Recent Hudson improvements with various OS
When run on Unix, Hudson can now authenticate users through the operating system, by using its user database and group database.
I noticed that many Unix deployment of Hudson chooses LDAP for the authentication, but the problem with LDAP is that there are too many things that you need to configure. You have to configure the root DN, you need to tweak the queries, and you often need to give you what's commonly referred to as "manager DN". You make mistake on any one of them, and authentication won't work. I've seen a number of user reports about failed LDAP configurations, and to make the matter even worse, there's nothing I can do to help them, since the set up differs from one LDAP to another.

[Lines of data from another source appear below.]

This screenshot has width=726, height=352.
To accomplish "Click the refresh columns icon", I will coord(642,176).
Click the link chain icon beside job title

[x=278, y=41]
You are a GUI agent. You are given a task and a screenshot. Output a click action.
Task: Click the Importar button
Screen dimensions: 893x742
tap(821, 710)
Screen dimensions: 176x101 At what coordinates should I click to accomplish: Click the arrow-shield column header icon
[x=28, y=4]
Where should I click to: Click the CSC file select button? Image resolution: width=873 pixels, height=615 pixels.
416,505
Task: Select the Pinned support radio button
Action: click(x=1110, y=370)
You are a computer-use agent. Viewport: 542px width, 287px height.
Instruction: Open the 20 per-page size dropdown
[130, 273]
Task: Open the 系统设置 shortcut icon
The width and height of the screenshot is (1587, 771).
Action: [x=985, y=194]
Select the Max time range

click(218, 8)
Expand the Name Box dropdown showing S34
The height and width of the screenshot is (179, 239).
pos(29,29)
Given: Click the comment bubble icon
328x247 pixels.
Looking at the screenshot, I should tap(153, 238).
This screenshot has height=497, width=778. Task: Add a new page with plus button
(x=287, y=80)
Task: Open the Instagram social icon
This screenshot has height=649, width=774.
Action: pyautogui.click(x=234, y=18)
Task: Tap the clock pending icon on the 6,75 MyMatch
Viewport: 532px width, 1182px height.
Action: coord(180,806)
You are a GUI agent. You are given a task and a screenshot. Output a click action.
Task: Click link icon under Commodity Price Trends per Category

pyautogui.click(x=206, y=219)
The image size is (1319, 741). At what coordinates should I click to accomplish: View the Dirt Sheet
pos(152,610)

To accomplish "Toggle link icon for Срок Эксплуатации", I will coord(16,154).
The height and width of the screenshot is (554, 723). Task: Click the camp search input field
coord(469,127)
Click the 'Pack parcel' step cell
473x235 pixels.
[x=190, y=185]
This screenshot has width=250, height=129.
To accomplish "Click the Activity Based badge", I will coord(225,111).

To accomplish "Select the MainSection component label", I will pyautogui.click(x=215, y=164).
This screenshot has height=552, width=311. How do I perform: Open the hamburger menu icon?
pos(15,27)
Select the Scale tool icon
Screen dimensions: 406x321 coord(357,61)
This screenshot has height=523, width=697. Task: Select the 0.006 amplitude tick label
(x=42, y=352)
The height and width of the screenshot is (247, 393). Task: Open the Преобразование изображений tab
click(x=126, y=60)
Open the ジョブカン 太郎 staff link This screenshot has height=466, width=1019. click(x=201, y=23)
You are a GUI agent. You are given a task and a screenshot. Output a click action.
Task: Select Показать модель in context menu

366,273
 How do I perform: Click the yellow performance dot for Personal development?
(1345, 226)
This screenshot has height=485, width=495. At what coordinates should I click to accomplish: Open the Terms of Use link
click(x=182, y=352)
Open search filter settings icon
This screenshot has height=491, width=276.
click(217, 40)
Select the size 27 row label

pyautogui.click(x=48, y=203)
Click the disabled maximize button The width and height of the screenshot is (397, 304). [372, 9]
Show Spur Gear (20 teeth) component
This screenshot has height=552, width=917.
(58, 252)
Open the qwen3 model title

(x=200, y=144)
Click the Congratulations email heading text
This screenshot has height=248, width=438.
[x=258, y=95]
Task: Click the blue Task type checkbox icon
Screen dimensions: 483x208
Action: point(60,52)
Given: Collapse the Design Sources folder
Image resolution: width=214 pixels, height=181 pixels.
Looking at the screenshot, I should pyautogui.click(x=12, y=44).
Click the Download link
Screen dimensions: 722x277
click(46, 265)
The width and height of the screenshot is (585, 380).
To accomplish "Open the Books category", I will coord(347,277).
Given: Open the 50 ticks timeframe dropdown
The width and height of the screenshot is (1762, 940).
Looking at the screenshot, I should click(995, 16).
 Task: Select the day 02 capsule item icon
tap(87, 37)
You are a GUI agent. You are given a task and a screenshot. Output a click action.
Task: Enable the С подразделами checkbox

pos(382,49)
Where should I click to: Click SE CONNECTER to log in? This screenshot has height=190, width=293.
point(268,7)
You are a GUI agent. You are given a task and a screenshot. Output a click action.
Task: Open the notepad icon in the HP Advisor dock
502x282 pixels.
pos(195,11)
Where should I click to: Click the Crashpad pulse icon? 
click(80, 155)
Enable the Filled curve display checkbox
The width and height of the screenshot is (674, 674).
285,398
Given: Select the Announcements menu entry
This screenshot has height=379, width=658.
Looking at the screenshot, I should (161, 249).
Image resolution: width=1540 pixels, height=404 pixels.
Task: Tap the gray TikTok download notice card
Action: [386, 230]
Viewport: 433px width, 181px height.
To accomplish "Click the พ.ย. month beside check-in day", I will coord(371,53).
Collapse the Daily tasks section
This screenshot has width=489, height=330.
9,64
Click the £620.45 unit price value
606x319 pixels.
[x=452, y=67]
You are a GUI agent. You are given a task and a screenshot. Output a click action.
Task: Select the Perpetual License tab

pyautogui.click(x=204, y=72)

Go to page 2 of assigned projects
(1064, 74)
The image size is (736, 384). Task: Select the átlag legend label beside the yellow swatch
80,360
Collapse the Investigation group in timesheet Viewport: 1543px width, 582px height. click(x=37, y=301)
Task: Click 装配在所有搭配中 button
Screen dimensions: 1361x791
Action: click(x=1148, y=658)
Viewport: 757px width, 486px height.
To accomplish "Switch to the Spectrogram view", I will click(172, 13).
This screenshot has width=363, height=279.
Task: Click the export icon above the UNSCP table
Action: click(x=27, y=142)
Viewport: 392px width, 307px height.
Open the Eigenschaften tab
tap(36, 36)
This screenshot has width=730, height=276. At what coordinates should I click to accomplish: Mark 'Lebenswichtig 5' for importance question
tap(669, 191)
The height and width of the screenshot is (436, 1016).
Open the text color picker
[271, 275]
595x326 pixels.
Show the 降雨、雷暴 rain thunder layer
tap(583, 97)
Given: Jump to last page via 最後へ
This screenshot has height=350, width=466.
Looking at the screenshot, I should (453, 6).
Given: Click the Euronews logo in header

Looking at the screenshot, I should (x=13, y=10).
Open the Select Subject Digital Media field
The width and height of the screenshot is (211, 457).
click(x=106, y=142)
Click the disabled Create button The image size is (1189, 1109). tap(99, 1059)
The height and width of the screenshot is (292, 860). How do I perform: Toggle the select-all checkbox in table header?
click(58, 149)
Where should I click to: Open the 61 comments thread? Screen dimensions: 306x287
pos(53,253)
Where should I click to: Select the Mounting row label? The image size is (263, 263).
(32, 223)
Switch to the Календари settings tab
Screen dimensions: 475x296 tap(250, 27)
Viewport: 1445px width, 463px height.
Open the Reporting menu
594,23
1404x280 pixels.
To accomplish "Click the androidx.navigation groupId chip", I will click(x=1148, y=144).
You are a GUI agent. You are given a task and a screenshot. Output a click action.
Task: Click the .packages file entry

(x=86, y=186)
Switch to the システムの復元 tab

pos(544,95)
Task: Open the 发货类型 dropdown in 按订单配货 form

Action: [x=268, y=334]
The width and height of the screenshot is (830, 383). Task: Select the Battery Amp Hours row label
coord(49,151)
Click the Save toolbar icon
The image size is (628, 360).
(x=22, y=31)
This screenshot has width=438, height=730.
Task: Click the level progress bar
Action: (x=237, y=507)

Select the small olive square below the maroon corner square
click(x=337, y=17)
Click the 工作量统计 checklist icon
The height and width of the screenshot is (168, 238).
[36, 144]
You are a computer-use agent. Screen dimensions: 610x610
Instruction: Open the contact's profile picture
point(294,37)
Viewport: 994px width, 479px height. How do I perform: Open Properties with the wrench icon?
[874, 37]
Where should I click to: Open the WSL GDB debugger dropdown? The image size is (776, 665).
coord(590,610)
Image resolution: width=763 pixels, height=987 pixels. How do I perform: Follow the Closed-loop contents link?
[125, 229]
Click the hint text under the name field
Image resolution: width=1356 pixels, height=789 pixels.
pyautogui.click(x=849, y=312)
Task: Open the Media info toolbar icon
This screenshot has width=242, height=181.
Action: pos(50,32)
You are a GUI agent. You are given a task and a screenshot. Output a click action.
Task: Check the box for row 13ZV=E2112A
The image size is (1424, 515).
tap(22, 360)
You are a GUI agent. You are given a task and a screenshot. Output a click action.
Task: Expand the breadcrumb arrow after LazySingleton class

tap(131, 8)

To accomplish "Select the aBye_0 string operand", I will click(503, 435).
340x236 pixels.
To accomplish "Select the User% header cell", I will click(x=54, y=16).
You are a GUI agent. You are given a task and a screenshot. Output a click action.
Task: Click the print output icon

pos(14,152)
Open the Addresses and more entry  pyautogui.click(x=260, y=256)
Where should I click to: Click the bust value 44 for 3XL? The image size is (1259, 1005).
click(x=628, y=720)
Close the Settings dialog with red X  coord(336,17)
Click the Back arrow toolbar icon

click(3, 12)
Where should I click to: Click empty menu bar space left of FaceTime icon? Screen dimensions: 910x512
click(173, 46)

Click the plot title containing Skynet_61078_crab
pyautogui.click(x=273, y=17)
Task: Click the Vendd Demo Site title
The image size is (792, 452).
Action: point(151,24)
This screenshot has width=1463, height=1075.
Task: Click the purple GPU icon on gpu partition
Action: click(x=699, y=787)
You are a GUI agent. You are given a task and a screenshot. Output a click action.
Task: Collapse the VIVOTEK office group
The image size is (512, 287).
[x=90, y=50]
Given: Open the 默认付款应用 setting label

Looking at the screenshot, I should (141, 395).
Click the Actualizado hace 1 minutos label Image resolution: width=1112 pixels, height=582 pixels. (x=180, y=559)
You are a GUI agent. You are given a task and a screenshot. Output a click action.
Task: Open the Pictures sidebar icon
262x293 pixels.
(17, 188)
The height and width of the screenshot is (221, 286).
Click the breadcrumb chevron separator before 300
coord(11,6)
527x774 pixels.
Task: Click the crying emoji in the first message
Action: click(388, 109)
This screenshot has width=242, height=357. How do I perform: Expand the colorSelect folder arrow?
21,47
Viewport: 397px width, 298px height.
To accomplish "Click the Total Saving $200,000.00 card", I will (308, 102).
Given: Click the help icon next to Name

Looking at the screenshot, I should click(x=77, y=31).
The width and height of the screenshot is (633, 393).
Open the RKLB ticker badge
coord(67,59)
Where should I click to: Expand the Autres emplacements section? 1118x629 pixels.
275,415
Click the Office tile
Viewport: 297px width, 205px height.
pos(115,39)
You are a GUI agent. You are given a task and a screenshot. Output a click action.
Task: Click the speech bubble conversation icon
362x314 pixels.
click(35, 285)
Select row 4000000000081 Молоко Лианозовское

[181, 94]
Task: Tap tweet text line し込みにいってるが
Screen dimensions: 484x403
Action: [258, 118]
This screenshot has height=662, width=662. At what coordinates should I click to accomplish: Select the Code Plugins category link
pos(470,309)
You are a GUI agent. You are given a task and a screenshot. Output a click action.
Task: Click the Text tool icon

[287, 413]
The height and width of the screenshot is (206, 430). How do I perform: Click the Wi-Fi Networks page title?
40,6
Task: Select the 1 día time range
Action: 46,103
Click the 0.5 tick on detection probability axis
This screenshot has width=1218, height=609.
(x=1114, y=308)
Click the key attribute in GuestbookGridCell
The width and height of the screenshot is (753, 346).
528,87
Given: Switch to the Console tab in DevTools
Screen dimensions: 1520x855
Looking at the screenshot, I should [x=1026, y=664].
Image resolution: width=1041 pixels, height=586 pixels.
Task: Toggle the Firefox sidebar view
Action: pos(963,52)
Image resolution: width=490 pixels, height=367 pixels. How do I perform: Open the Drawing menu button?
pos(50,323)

But often, the same people manages to set up Unix correctly so that it does authentication against the same data that's in LDAP. This is often easier partly because there are more documents, and partly because some identity solutions speak native protocols for authentication (like NIS.)
This new addition to Hudson enables users to simply take advantages of existing configuration on the OS. Users will use the same Unix login name/password for accessing the system, and you can use Unix groups for access controls. And this option doesn't require any additional configurations at all.
On Windows front, Hudson can now start a Windows slave completely remotely, without any human intervention.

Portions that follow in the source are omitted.